**Selected extract**
FIG. 11 is a partial sectional view of a light module 528 formed in
accordance with an exemplary embodiment. The light module 528 is
configured for use with the light engine 214. Different types of
light engines may be used in alternative embodiments. The light
module 528 includes a base ring assembly 530 and a top cover
assembly 532 that cooperate to hold an optical component 534 with
respect to the light engine 214. Light emitted from the diode 220
is emitted into the optical component 534 and is emitted from the
light module 528 by the optical component 534.
The base ring assembly 530 includes a base ring 540 and the contact
holder 500. The base ring 540 is configured to be mounted to
another structure, such as a heat sink. The base ring 540 holds the
contact holder 500. The base ring 540 also holds the LED package
216. In an exemplary embodiment, the base ring 540 includes an
opening 542 aligned with the LED package 216. The base ring 540 is
mounted over the LED package 216 such that the opening 542 is
aligned with the diode 220.
The top cover assembly 532 includes a collar 560 and a pressure
spring 562 that is configured to be positioned between the top
cover assembly 532 and the optical component 534. The collar 560
functions as an optic holder for holding the optical component 534.
In an exemplary embodiment, the optical component 534 is coupled to
the collar 560 and is secured thereto in a fixed position with
respect to the collar 560. Alternatively, an additional component
such as an optical holder may be provided to hold the optical
component 534, wherein the optic holder is movable with respect to
the collar 560 to change the position of the optical component 534
with respect to the collar 560.
The collar 560 includes a ledge 564 that receives the pressure
spring 562. When assembled, the pressure spring 562 is held between
the ledge 564 and the optical component 534. The pressure spring
562 exerts a downward pressure force on the optical component 534
which forces the optical component 534 into the LED package 216.
The downward pressure force created by the pressure spring 562
helps hold the LED package 216 against the heat sink. As the collar
560 is tightened, the ledge 564 presses down on the pressure spring
562 to force the pressure spring 562 to be compressed against the
optical component 534. In the illustrated embodiment, the pressure
spring 562 constitutes a wave spring that extends between the ledge
564 and the optical component 534. Other types of springs may be
used in alternative embodiments to create a downward pressure force
against the contact holder.
FIG. 12 is an exploded view of the light module 528. The contact
holder 500 is illustrated loaded into the base ring 540. The
contact holder 500 is secured within the base ring 540 using
fasteners 570. When the fasteners 570 are tightened, the contact
holder 500 and base ring 540 press down onto the LED package 216.
The power contacts 516 are biased against the power terminals
220.

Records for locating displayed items
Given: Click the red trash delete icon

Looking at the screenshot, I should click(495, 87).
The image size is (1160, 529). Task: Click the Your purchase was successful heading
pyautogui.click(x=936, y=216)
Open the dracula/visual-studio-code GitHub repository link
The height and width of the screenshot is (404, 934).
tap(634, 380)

**Work instructions**
(a) Using the light module passage, decide whether each statement agrees with it, answering yes or no and quoting the words that decide it: (i) The base ring 540 holds the contact holder 500. (ii) In the illustrated embodiment, the pressure spring 562 is a coil spring. (iii) Adhesive secures the contact holder 500 within the base ring 540.
(b) According to the light module passage, what does the collar 560 function as?
(c) Resume the light module passage, starting after its final sentence.

**Results for the exercise**
(a)
(i) Yes: "The base ring 540 holds the contact holder 500."
(ii) No: "the pressure spring 562 constitutes a wave spring that extends between the ledge 564 and the optical component 534."
(iii) No: "The contact holder 500 is secured within the base ring 540 using fasteners 570."

(b) It functions as an optic holder for holding the optical component 534.

(c)
The base ring assembly 530 includes mounting features 572 that
receive corresponding mounting features 574 of the optical
component 534. In the illustrated embodiment, the mounting features
572 constitute openings that are sized, shaped and positioned to
receive complementary mounting features 574. The mounting features
572 orient the optical component 534 with respect to the base ring
540.
The base ring assembly 530 includes securing features 576 used to
secure the top cover assembly 532 thereto. The top cover assembly
532 includes complementary securing features 578 that engage the
securing features 576 to secure the top cover assembly 532 to the
base ring assembly 530. In the illustrated embodiment, the securing
features 576, 578 define a bayonet-style coupling. The securing
features 576 constitute recessed tracks formed in the side wall of
the base ring 540. The securing features 578 constitute protrusions
extending inward from the side wall of the collar 560 that are
configured to be received in the recessed tracks to secure the top
cover assembly 532 to the base ring assembly 530. Alternatively,
the securing feature 576 may constitute a protrusion extending out
from the side wall and the securing feature 578 may constitute a
recessed track in the inner surface of the side wall of the collar
560. Other types of securing features 576, 578 may be used in
alternative embodiments. For example, the securing features 576,
578 may constitute threads on the side walls that allow threaded
coupling between the collar 560 and the base ring 540. Other
examples of securing features 576, 578 include latches, pins,
fasteners, and the like that are used to secure the collar 560 with
respect to the base ring 540.
In an exemplary embodiment, the securing feature 576 includes a cam
surface 580 and a locking notch 582 at an end of the cam surface
580. The cam surface 580 is angled such that as the top cover
assembly 532 is rotated in a mating direction, the securing feature
578 rides along the cam surface 580. As the securing feature 578
rides along the cam surface 580, the top cover assembly 532 is
drawn downward onto the base ring assembly 530. As the top cover
assembly 532 is drawn downward, the pressure spring 562 is
compressed against the optical component 534.
During assembly, the top cover assembly 532 is rotated in the
mating direction until the securing feature 578 is received in the
locking notch 582. The locking notch 582 is notched upward from the
cam surface 580 to provide a space that receives the securing
feature 578. When the securing feature 578 is received in the
locking notch 582, rotation of the top cover assembly 532 in an
unmating direction, generally opposite to the mating direction, is
restricted.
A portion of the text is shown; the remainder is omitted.